◆ **Passage shown**
┌──
I was using Thunderbird (15 or 24, turned out not to matter) as my email program on Windows 7. I had been using it without problems. I changed my password on Hotmail, and suddenly Thunderbird was no longer able to download messages from Hotmail. Instead, I joined others who started getting this error message:
Sending of password did not succeed. Mail server pop-mail.outlook.com responded: authentication failed
I got that particular message because I had taken Microsoft’s advice to replace my original “pop3.live.com” server (in Thunderbird account settings; outgoing server smtp.live.com) with this pop-mail.outlook.com alternative. Previously (for those who are searching for that alternative) the message was
Sending of password did not succeed. Mail server pop3.live.com responded: authentication failed
When I clicked OK on that dialog, Thunderbird said this:
Login to server pop-mail.outlook.com failed.
Login to server pop3.live.com failed.
If I clicked “Retry” or “Enter New Password,” I would just get that dialog over again. If I clicked Cancel and then went into Thunderbird’s Tools > Options > Security > Passwords tab > Saved Passwords > Show Passwords, I could see that it had the right password. At first, I saw it was saving the password with the previous pop3 setting, but removing that entry and retrying didn’t change anything; the message would come back all the same.
└──
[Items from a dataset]
┌──
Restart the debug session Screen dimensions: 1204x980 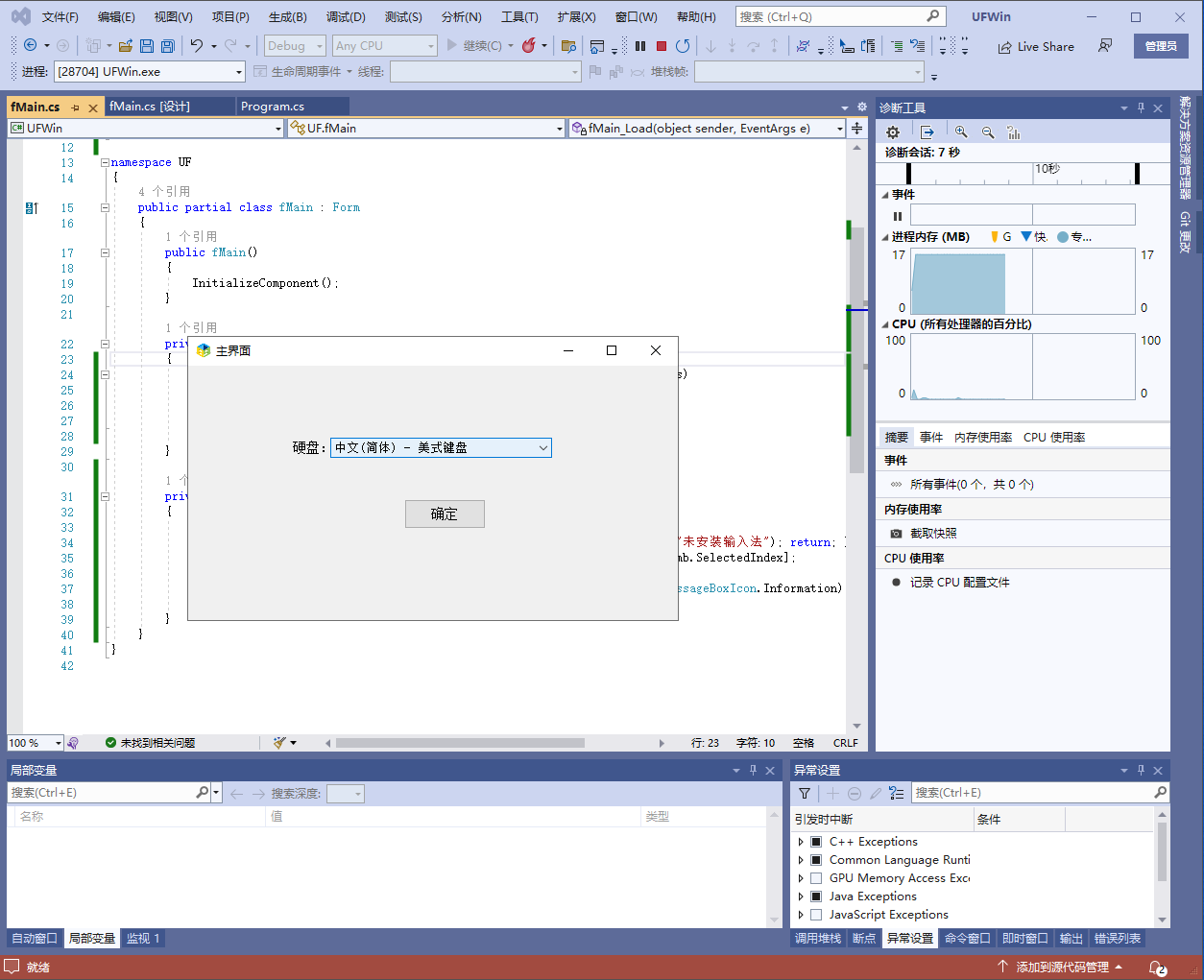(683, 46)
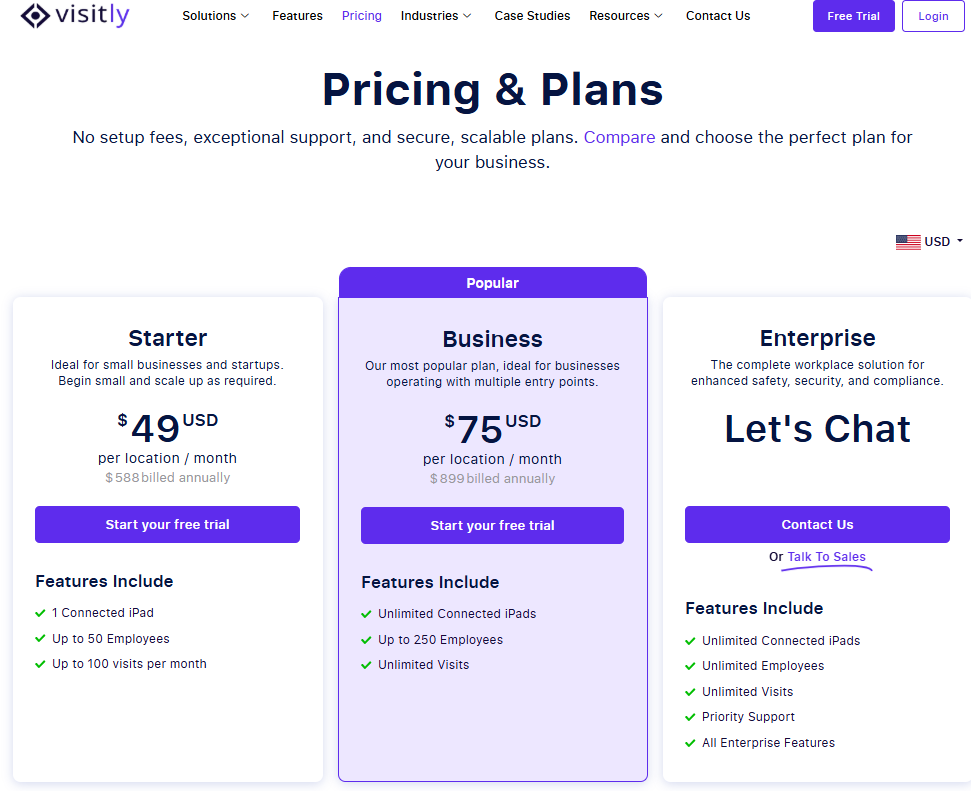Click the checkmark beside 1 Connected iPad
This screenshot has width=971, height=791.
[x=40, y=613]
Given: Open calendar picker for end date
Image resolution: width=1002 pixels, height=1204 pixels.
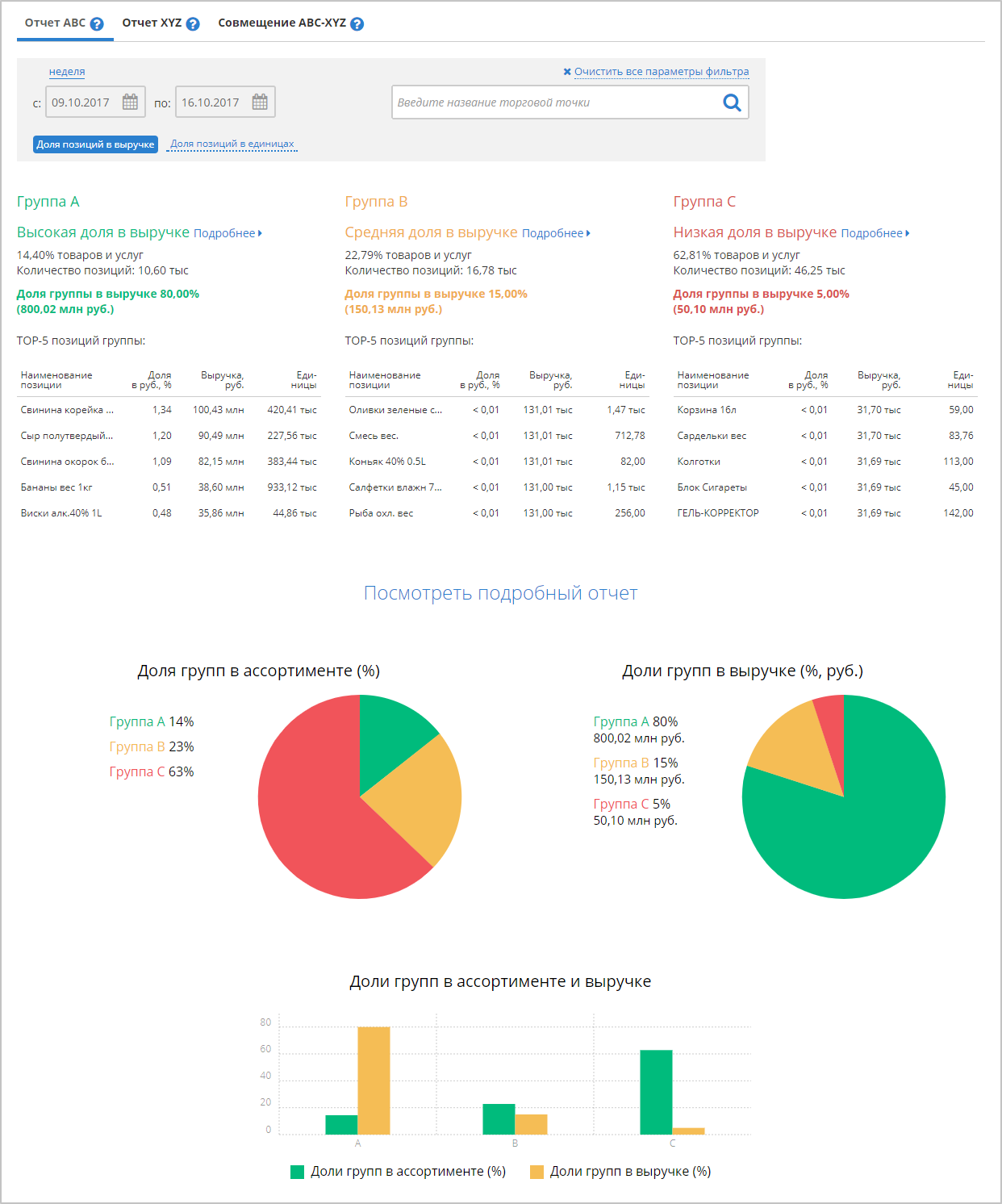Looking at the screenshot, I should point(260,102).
└──
┌──
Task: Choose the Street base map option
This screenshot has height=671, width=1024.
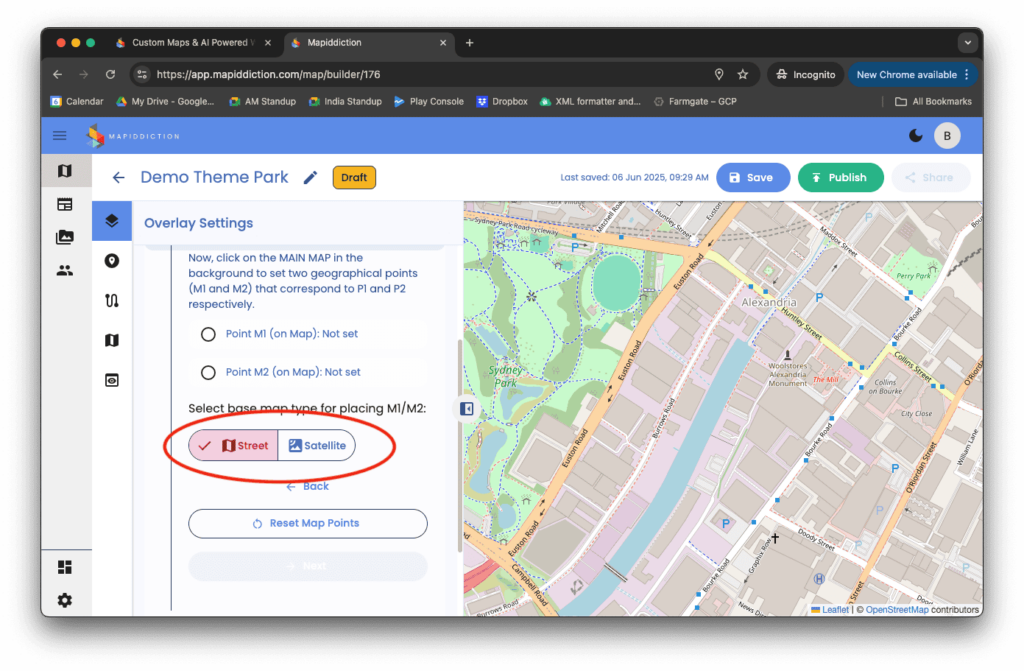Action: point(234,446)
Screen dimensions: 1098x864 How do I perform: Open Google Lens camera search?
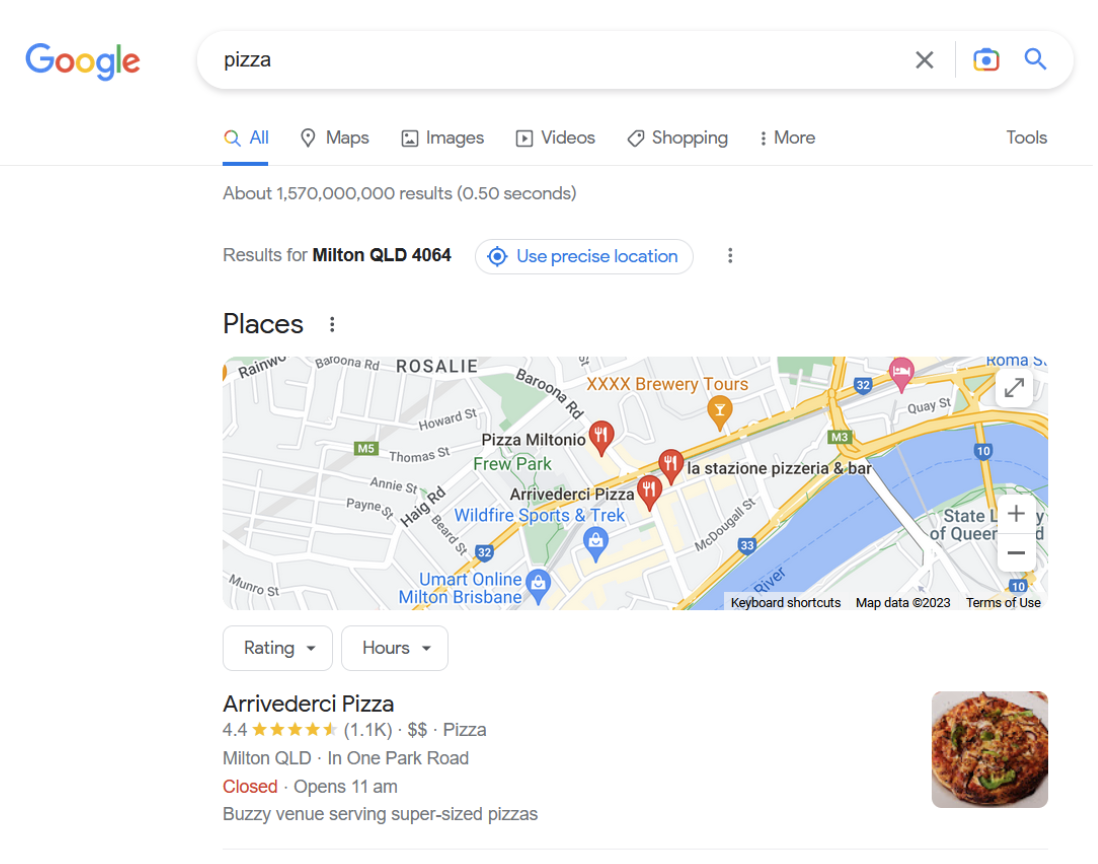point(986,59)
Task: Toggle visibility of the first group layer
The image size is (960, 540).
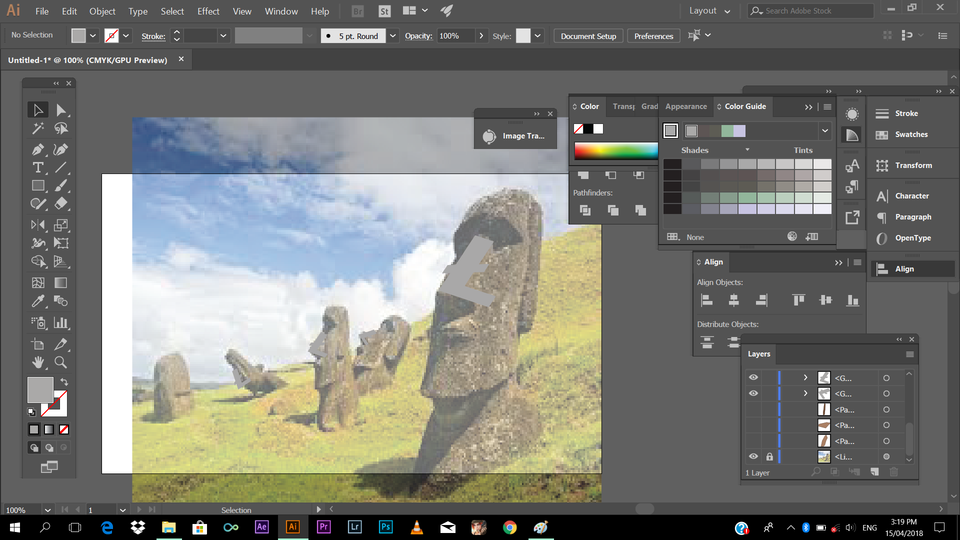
└──
◆ **Task requirements**
1: Answer these about the Thunderbird passage:
(a) Which operating system was Thunderbird running on?
(b) What outgoing server is listed in the Thunderbird account settings?
(c) What happened when "Retry" or "Enter New Password" was clicked?
2: Retype the part of the Thunderbird passage starting at "Login to server pop3.live.com" and ending at "all the same.".

◆ **Exercise results**
1:
(a) Windows 7
(b) smtp.live.com
(c) The same dialog appeared again.

2:
Login to server pop3.live.com failed.
If I clicked “Retry” or “Enter New Password,” I would just get that dialog over again. If I clicked Cancel and then went into Thunderbird’s Tools > Options > Security > Passwords tab > Saved Passwords > Show Passwords, I could see that it had the right password. At first, I saw it was saving the password with the previous pop3 setting, but removing that entry and retrying didn’t change anything; the message would come back all the same.